Data lines.
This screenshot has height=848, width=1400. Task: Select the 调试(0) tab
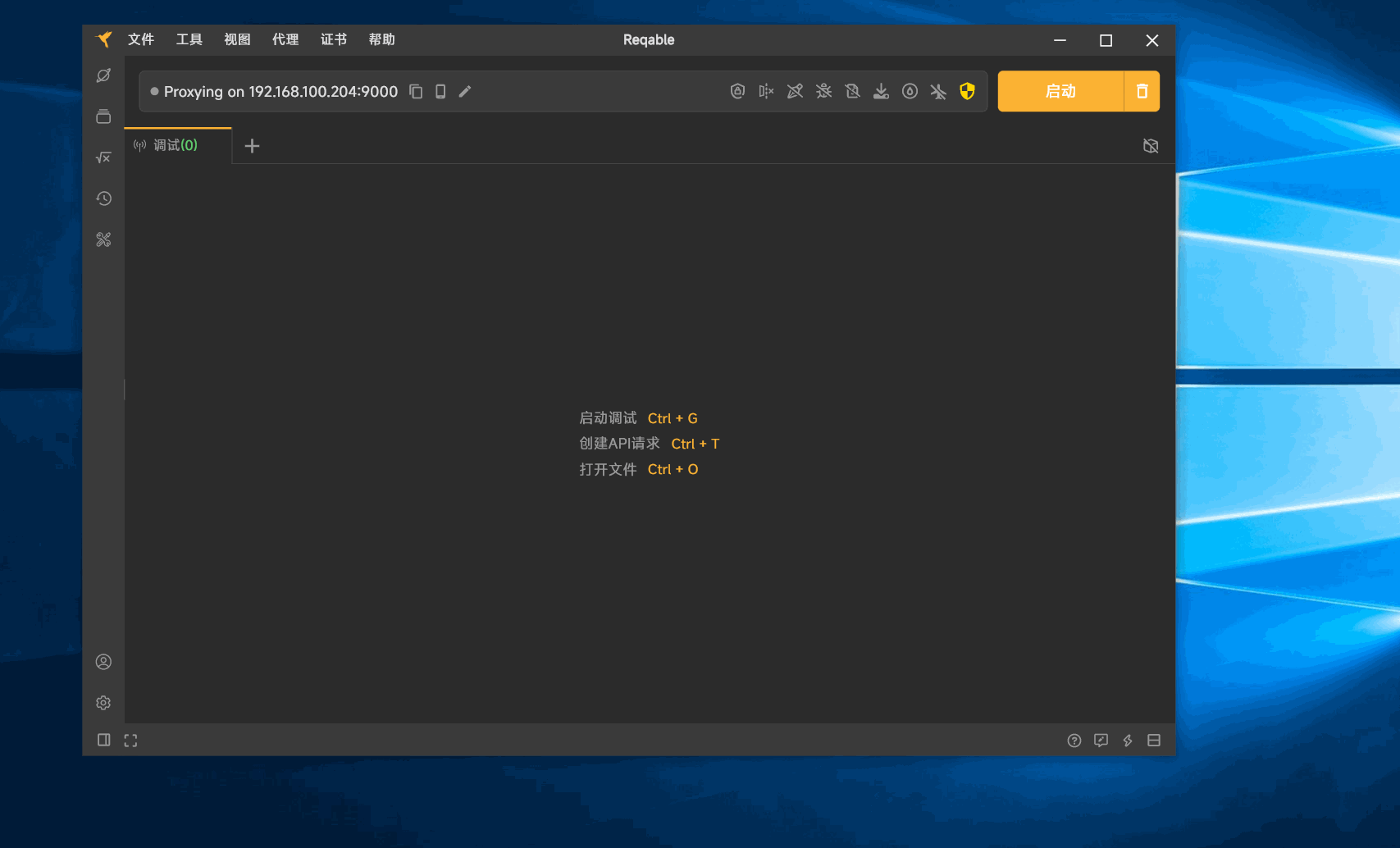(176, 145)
==
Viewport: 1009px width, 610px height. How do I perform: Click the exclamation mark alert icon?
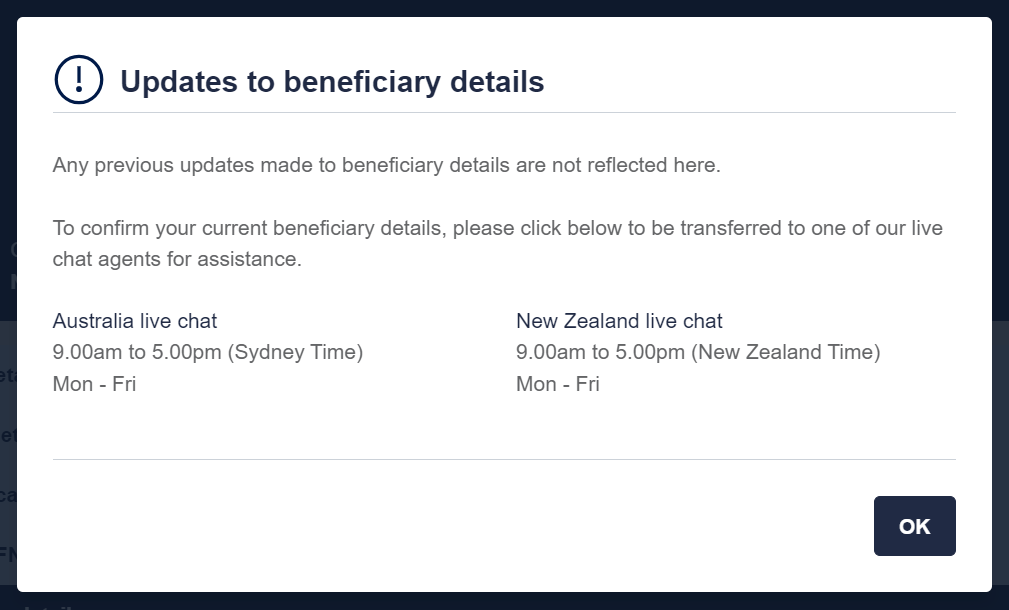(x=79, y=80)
* * *
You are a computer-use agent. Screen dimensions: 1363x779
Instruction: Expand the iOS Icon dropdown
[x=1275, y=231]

Aim.
Rewrite the records from the line with "You are a computer-use" to the line with "[x=1275, y=231]" as a two-column CSV with the headers instruction and coordinates, one row per record. Quote each field and replace its line breaks with spaces.

The answer.
instruction,coordinates
"You are a computer-use agent. Screen dimensions: 1363x779 Instruction: Expand the iOS Icon dropdown","[x=1275, y=231]"